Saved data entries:
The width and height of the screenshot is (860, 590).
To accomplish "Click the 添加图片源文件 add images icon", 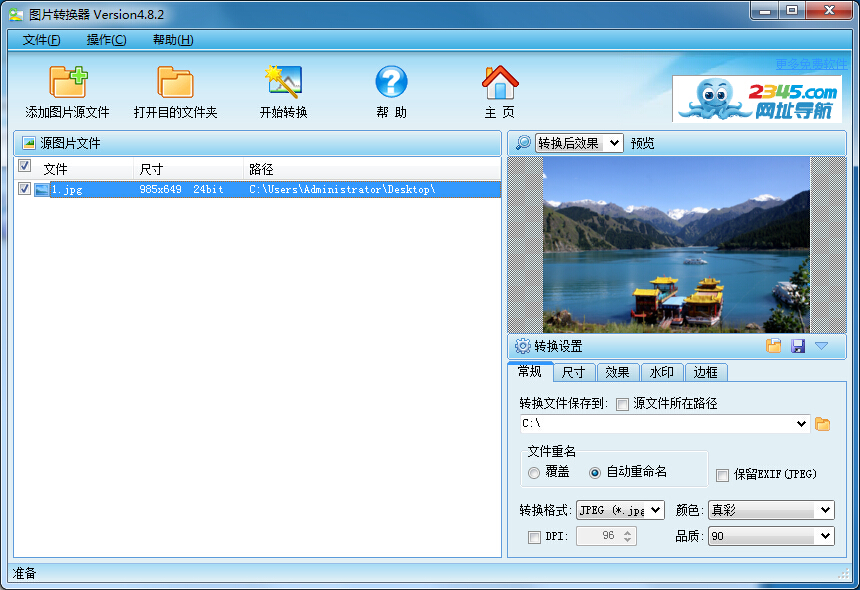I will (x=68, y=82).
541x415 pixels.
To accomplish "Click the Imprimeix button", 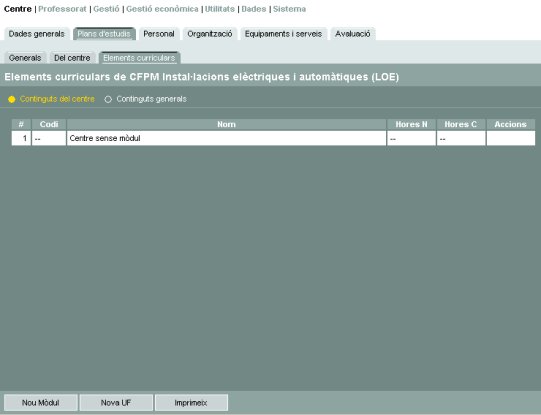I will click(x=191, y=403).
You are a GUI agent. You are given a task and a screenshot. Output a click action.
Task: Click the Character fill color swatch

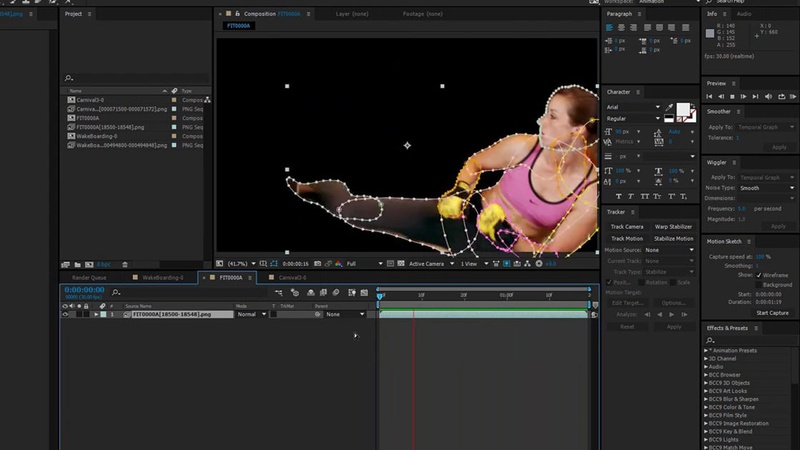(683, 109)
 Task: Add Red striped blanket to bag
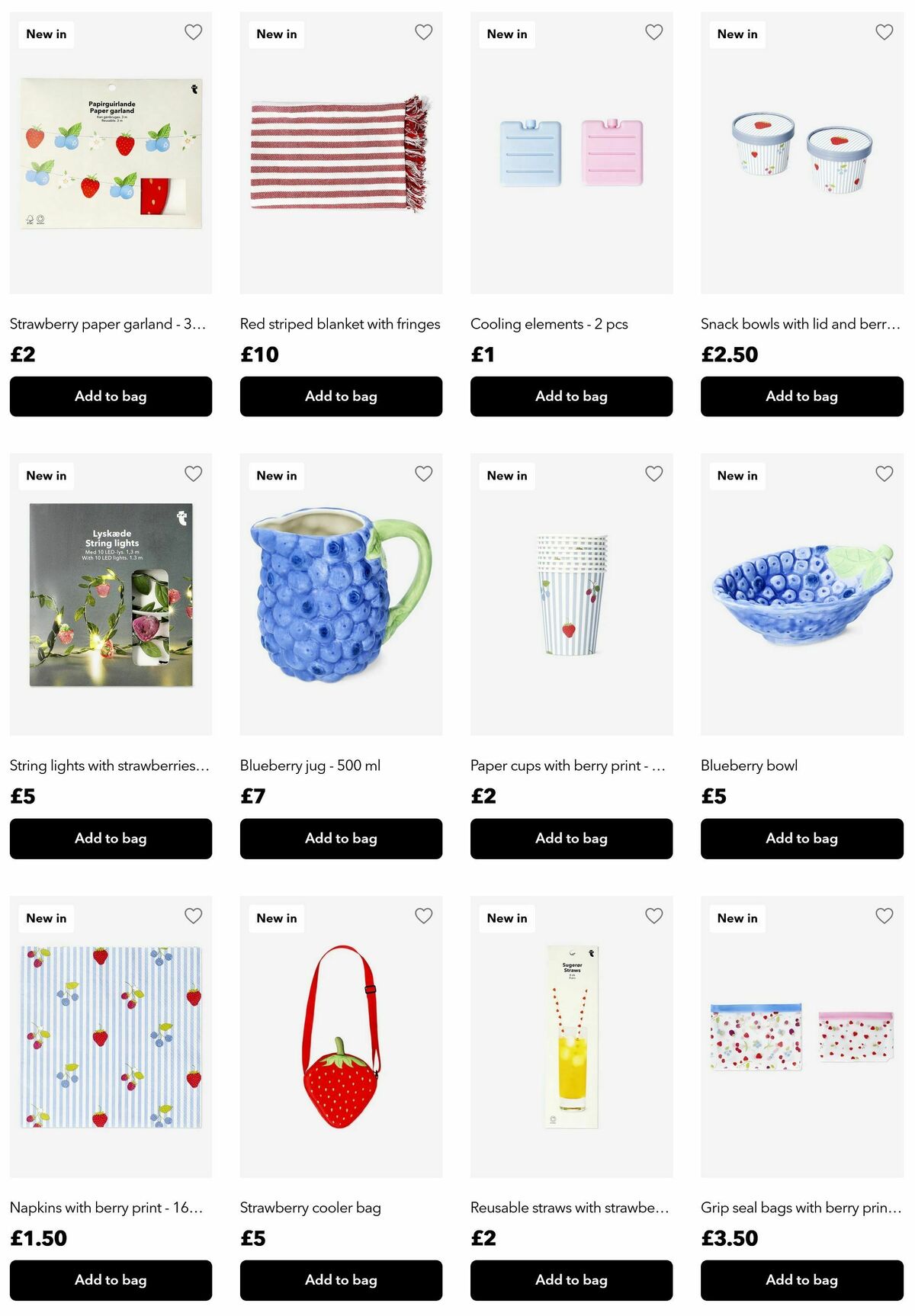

__Work task__. Reproduce word for word the lines running from the line with "Task: Click the Character fill color swatch" through the end of the data, both included, and nothing else; leave out the pictures.

__Result of the exercise__.
Task: Click the Character fill color swatch

(683, 109)
 Task: Add Red striped blanket to bag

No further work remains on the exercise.